Linux cli client

Mezzano

Hello everyone,

I'm currently exploring options for connecting to a SonicWall NSA 4600 firewall device via the command line in Linux. I've been searching for a command or utility that would allow me to establish this connection without the need for a GUI interface.

Could anyone in the community share their experience or provide insights into whether such a command-line tool exists for this purpose?

Thank you!

Tanguy

BWC

@Mezzano are you talking about a text-gui (curses based) or api-wrapper-command or just a simple CLI? If it's the latter why not connecting via SSH to the appliance?

https://www.sonicwall.com/techdocs/pdf/sonicos-6-5-enterprise-command-line-reference-guide.pdf

Probably not every aspect is configurable via CLI.

--Michael@BWC

Mezzano

Hello Michael,

Thank you for your response.

I apologize for any confusion. To clarify, I'm specifically looking for a method to establish a connection to a SonicWall VPN (not the firewall) using the command line interface (CLI) on Linux, rather than relying on SonicWall NetExtender or similar GUI-based tools.

Thank you for your help,

Tanguy

BWC

@Mezzano sadly NetExtender for Linux does not support CLI (at least that is what is documented), so you're stuck with a GUI.

But did you had a look at this (use at your own risk):

https://gist.github.com/youribonnaffe/5f36da98fa66e9328f78

--Michael@BWC

Arkwright

It works absolutely fine from the CLI, been using it for years.

netExtender --help

NetExtender for Linux - Version 10.2.817

Copyright (c) 2020 SonicWall

Usage: netExtender [OPTIONS] [server[:port]]

 -u, --username=USERNAME

 -p, --password=PASSWORD

 -d, --domain=DOMAIN

 -t, --timeout          Login timeout in seconds (default is 30 sec)

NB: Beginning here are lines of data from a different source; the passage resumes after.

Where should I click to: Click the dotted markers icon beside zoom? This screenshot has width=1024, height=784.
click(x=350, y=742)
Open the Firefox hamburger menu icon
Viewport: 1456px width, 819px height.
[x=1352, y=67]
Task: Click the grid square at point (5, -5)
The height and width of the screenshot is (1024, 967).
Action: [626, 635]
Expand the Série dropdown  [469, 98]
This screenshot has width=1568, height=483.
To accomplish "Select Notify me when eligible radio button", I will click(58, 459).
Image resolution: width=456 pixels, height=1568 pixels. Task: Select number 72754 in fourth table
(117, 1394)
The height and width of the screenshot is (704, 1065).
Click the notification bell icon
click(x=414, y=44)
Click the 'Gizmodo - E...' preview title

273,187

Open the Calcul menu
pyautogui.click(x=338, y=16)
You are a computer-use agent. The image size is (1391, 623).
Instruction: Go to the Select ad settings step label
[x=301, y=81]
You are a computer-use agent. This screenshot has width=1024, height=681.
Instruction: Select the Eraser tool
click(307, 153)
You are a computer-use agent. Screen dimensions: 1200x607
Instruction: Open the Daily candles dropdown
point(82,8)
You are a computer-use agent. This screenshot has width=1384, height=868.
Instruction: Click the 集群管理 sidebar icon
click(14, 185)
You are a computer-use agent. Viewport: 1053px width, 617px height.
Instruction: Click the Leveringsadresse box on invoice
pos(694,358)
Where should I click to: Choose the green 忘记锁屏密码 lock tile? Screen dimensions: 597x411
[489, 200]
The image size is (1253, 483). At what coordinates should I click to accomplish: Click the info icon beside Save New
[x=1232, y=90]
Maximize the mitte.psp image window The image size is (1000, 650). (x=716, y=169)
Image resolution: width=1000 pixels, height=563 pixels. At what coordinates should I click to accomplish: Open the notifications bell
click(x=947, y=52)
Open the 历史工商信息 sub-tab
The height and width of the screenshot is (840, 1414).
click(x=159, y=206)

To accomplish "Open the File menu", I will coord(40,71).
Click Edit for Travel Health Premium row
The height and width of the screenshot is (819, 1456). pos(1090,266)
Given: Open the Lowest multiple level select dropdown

 -e, --cipher=CIPHER    SSL cipher to use

 -C, --cipher-list      Display list of available SSL ciphers and exit

 -m, --no-routes        Disable installation of remote routes

                         (testing option, not recommended for normal use)

 -M, --mtu=MTU          Specify MTU size in bytes

 -s, --ppp-sync         Select sync PPP mode

 -a, --ppp-async        Select async PPP mode

     --auto-reconnect   Automatically reconnect in case of failure

     --no-reconnect     Do not reconnect in case of failure

     --dns-prefer-remote Try remote DNS first, then try local DNS

     --dns-only-remote  Only use remote DNS servers

     --dns-only-local   Only use local DNS servers

 -r, --diag=FILENAME    Generate a diagnostic report and exit

 -v, --version          Display full NetExtender version information and exit

 -V, --version-num      Display NetExtender version number and exit

 -h, --help             Display this usage information

 server                 Specify the SSL VPN or UTM device either in

                         fully-qualified domain name (FQDN) or IP address

 The default port for server is 443 if not specified.

 Example:

   netExtender -u u1 -p p1 -d LocalDomain sslvpn.company.com

BWC

@Arkwright for the win, documentation says otherwise, glad to be proven wrong.

https://www.sonicwall.com/support/technical-documentation/docs/sma_100-10-2-user_guide/Content/sma-usr-using-vo-netext-user-config-display-cli.htm/

The NetExtender command line interface is only available on Windows platforms.

--Michael@BWC

Arkwright

Confusingly, "Command Line Interface" is actually part of the name of the tool. The linux version seems to be a different implementation with different options. So, the documentation is technically correct in that the specific bit of software called "NetExtender Command Line Interface" [NECLI] isn't available on Linux. But there is a CLI version of NetExtender shipped with the linux installer, so if you want to use Netextender from the command line interface on linux, you'll be fine.

Hopefully this discussion will help anybody googling this in future!